L'exploit du parachutiste autrichien est ahurissant. Il est devenu l'homme étant monté le plus haut à bord d'un ballon, atteignant une altitude de plus de 39 000 mètres (128 100 pieds approx.). De cette hauteur, il s'est lancé dans le vide pour réaliser une chute libre d'environ quatre minutes et 20 secondes.

Durant cette chute, le trompe-la-mort est devenu le premier être humain à briser le mur du son par ses propres moyens. La vélocité maximale atteinte par Baumgartner lors de sa chute est stupéfiante : il a voyagé à 373 m/s, soit 1342,8 km/h, ou Mach 1,24!

«Toutes ces statistiques ne sont encore que préliminaires, elles sont en attente de certification internationale, mais je suis confortable de les partager avec vous, a déclaré Brian Utley, de la FIA (Fédération internationale des sports aéronautiques). Je dois vous dire que Felix n'est pas seulement un homme brave, c'est aussi un homme habile et dédié. Je le félicite pour son bon travail.»

Le principal intéressé, visiblement heureux, fier et soulagé, a tenu à féliciter son équipe.

«Je n'aurais jamais pu le faire sans mon équipe, car on n'est jamais aussi bon que ses coéquipiers.»

Une mission démesurée

Baumgartner, un habitué des sensations fortes, a avoué que cette mission avait été particulièrement intense et difficile. À un certain moment, l'Autrichien a semblé complètement perdre le contrôle durant sa descente. Le silence dans le centre de contrôle avait été assourdissant.

«Cette mission était plus grande et démesurée que toutes les autres que j'ai faites. Je n'aurais jamais cru que ce soit aussi difficile, a expliqué Baumgartner. Le saut a bien commencé, j'ai parfaitement réussi mon départ. Par après, c'est devenu difficile de contrôler mes rotations. Elles sont devenues si violentes que c'était difficile de savoir comment faire pour me stabiliser.
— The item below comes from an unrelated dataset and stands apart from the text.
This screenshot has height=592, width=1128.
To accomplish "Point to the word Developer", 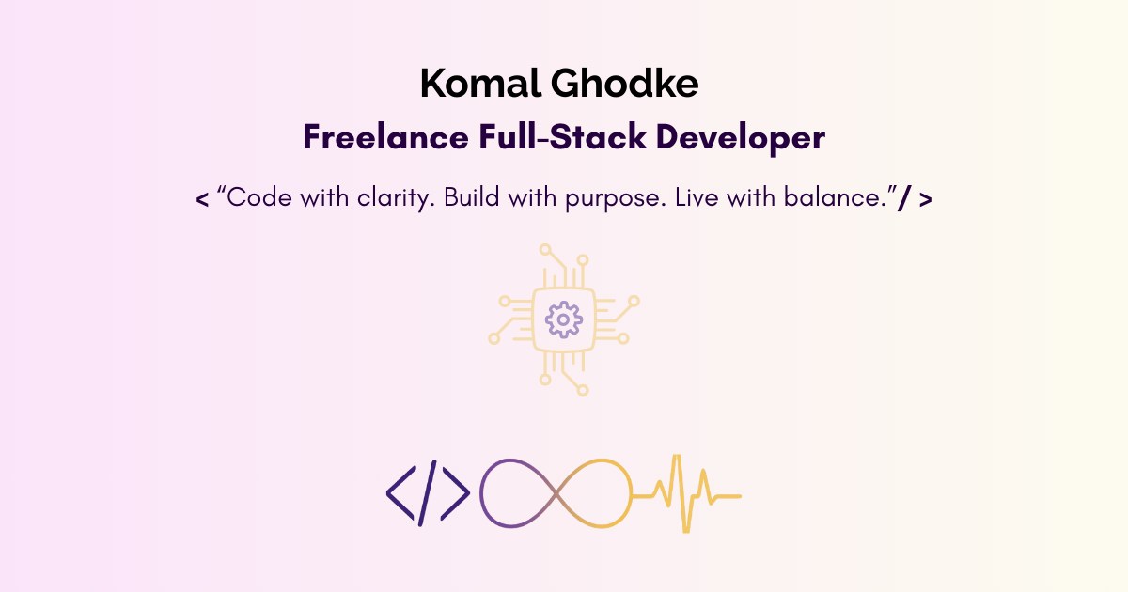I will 741,138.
«À un moment, je me suis vraiment senti en danger. Dans la combinaison pressurisée, on perd nos repères, c'est comme nager sans sentir l'eau. J'ai décidé de me battre jusqu'au bout et j'ai finalement réussi à me stabiliser. Je savais que si je le faisais, je batterais la vitesse du son.»

Le mentor de Baumgartner durant cette mission, Joe Kittinger, s'est dit très fier de son protégé.
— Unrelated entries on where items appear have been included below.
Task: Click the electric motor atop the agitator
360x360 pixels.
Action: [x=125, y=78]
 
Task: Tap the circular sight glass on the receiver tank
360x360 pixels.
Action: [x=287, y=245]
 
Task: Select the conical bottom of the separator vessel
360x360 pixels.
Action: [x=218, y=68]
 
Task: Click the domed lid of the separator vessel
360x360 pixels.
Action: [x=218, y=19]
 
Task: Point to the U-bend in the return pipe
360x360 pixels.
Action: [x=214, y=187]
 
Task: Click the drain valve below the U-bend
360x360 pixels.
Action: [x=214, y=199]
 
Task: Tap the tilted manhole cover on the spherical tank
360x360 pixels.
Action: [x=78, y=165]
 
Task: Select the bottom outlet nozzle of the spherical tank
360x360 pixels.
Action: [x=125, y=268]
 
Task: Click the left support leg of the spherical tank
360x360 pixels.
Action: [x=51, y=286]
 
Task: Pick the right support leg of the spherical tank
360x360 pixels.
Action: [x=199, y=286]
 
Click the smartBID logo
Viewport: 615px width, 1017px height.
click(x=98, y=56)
«Nous avons travaillé en équipe pour trouver les solutions à nos problèmes, a indiqué Kittinger. Felix a été fantastique. Ce fut un honneur pour nous d'avoir travaillé avec un homme aussi brave.»

Le parachutiste autrichien voudrait un jour, lui aussi, servir de mentor à un autre trompe-la-mort.

«Je souhaite inspirer les prochaines générations, a affirmé Baumgartner. Je veux me retrouver dans un centre de contrôle d'une mission où quelqu'un de plus jeune que moi tenterait de battre mon record.»